OMNI ENERGY SERVICES CORP.
AND
XXXXXX X. XXXX
EMPLOYMENT AND NON-COMPETITION AGREEMENT
THIS AMENDED AND RESTATED EMPLOYMENT AND NON-COMPETITION AGREEMENT
(the "Agreement") is made and entered into on this 17th day of August 1998,
by and between OMNI ENERGY SERVICES CORP., a Louisiana corporation (the
"Company"), and XXXXXX X. XXXX, a resident of the State of Texas (the
"Employee").
WHEREAS, the Company desires to obtain the services of the Employee
upon the terms and conditions contained herein; and
WHEREAS, the Employee desires to provide his services to the Company
upon the terms and conditions contained herein.
NOW, THEREFORE, in consideration of the mutual promises, covenants and
agreements herein contained, the receipt and legal sufficiency of which are
hereby acknowledged, the parties hereto agree as follows:
1. EMPLOYMENT The Company has agreed to hire Employee and the
Employee has agreed to be employed by the Company upon the terms and
conditions hereinafter set forth.
2. TERM. Subject to the provisions for termination as hereinafter
provided, the term of Employee's employment with the Company shall commence
on September 1, 1998 and shall expire on September 7, 1999, except that the
provisions of Paragraphs 8 and 9 of this Agreement shall survive the
termination of this Agreement for the periods set forth therein.
3. COMPENSATION. Subject to adjustment pursuant to Paragraph 5
hereof, the Company shall compensate the Employee as follows (which
compensation shall be in addition to any additional compensation otherwise
available to Employee pursuant to Paragraph 4 hereof):
(a) Base salary of One Hundred Fifty Thousand Dollars ($150,000)
per annum during the term of this Agreement.
(b) Guaranteed bonus of Seventy-five Thousand Dollars ($75,000)
per annum payable in equal monthly installments of $6,250 during the term
of this Agreement.
(c) Options to acquire 150,000 shares of common stock, $.01 par
value per share, of the Company (the "Common Stock"), which shall be
granted within three business days of September 1, 1998, shall have an
exercise price equal to the fair market value of such stock on the date of
grant, and shall be granted under the Stock Incentive Plan of the Company
and pursuant to that certain option agreement attached hereto as Exhibit
"A."
4. OTHER BENEFITS. Employee shall be entitled to participate in all
employee benefit plans or arrangements that the Company makes generally
available now or in the future to its executive officers, such as vacation,
sick leave, life insurance, health insurance, long-term disability
insurance, retirement and incentive bonus plans. Any payments or benefits
payable to Employee hereunder in respect of any calendar year during which
Employee is employed by the Company for less than the entire year shall,
unless otherwise provided in the applicable Benefit Plan, be prorated in
accordance with the number of days in such calendar year during which he is
so employed. To the extent consistent with each such Benefit Plan,
Employee's base salary shall be considered the base salary and guaranteed
bonus set forth in Sections 3(a) and (b) of this Agreement for purposes of
the Benefit Plans.

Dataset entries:
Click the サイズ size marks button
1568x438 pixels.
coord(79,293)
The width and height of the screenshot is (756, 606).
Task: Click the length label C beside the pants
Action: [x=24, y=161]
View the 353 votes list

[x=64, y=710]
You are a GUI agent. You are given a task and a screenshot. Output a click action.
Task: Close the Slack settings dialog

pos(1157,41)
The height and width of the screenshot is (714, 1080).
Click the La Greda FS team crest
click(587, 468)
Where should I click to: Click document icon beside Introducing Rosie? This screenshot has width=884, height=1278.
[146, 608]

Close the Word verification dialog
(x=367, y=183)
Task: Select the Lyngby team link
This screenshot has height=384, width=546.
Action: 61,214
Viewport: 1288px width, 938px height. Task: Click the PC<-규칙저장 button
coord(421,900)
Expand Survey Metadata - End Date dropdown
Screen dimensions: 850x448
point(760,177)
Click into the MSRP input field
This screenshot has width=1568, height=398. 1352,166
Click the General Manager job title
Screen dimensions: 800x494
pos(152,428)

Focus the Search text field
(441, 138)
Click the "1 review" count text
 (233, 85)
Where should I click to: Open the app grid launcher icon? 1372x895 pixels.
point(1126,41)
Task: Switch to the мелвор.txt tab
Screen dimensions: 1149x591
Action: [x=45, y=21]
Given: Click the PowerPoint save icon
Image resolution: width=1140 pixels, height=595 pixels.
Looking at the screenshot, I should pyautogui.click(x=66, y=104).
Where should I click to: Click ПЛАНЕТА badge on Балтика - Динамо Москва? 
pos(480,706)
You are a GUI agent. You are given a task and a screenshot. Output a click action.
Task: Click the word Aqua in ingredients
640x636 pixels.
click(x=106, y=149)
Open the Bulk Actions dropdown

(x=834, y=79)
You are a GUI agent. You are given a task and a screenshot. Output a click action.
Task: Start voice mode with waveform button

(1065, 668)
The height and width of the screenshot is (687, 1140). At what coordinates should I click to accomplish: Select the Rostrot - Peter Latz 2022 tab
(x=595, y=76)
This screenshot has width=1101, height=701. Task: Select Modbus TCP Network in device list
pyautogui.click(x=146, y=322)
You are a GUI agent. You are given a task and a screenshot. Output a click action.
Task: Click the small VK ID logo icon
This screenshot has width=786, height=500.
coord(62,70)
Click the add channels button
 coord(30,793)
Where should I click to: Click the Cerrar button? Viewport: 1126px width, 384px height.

Task instructions → Update the employment agreement starting with "2. TERM. Subject" and going on through "term of this Agreement.", replacing "expire" with "end". Work from the employment agreement alone.

Solution for this problem →
2. TERM. Subject to the provisions for termination as hereinafter
provided, the term of Employee's employment with the Company shall commence
on September 1, 1998 and shall end on September 7, 1999, except that the
provisions of Paragraphs 8 and 9 of this Agreement shall survive the
termination of this Agreement for the periods set forth therein.
3. COMPENSATION. Subject to adjustment pursuant to Paragraph 5
hereof, the Company shall compensate the Employee as follows (which
compensation shall be in addition to any additional compensation otherwise
available to Employee pursuant to Paragraph 4 hereof):
(a) Base salary of One Hundred Fifty Thousand Dollars ($150,000)
per annum during the term of this Agreement.